In the material below, find the line that contains "Instruction: Open the FD2 drive menu" and the line that contains "Task: Click plus", then write out exactly those two lines and everything between them.
○ ○ ○
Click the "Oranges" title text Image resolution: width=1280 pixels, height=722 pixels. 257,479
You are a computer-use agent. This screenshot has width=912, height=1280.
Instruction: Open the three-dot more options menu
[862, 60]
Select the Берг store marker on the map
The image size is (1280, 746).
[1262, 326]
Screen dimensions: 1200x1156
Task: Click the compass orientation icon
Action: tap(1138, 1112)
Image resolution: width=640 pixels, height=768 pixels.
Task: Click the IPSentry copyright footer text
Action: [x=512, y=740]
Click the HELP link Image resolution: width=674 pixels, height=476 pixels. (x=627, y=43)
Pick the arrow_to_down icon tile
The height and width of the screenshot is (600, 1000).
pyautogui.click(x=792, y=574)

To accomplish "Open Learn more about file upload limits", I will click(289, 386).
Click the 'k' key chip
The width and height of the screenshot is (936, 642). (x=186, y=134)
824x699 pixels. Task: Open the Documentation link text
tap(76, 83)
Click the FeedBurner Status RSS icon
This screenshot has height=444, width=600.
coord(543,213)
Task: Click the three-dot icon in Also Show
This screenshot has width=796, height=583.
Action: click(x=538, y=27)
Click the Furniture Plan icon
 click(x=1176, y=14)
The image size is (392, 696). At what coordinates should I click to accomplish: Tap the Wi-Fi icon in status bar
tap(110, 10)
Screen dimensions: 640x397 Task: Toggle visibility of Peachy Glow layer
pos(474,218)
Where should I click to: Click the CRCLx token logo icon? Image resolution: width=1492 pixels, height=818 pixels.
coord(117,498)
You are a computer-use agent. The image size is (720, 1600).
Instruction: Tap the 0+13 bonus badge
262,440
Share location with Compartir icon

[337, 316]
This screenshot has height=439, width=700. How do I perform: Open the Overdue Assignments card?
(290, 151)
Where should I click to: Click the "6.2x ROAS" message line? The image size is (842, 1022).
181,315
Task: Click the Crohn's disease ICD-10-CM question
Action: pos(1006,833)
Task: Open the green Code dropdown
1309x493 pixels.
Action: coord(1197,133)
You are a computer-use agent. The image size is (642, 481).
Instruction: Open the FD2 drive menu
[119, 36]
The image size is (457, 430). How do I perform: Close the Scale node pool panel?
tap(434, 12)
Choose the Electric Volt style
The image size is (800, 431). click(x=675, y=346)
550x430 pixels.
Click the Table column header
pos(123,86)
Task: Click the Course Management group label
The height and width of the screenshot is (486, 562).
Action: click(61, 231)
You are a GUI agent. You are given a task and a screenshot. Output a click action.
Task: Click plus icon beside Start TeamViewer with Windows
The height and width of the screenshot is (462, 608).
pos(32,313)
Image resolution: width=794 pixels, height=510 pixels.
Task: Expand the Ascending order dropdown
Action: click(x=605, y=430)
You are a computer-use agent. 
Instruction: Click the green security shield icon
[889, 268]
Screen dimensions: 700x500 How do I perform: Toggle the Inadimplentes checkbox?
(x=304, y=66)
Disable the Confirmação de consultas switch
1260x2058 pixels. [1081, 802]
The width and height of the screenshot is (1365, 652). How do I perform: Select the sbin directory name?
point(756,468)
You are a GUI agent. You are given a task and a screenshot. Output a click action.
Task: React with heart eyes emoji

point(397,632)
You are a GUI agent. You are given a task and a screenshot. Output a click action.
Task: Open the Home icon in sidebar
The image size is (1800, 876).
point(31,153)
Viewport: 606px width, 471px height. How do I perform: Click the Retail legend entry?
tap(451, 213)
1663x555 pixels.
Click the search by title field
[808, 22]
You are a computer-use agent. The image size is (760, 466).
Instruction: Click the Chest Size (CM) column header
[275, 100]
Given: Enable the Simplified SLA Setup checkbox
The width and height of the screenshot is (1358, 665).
○ ○ ○
● OUTPUT OF THE EXERCISE:
Instruction: Open the FD2 drive menu
[119, 36]
The image size is (457, 430). How do I perform: Close the Scale node pool panel?
tap(434, 12)
Choose the Electric Volt style
The image size is (800, 431). click(x=675, y=346)
550x430 pixels.
Click the Table column header
pos(123,86)
Task: Click the Course Management group label
The height and width of the screenshot is (486, 562).
Action: click(61, 231)
You are a GUI agent. You are given a task and a screenshot. Output a click action.
Task: Click plus icon beside Start TeamViewer with Windows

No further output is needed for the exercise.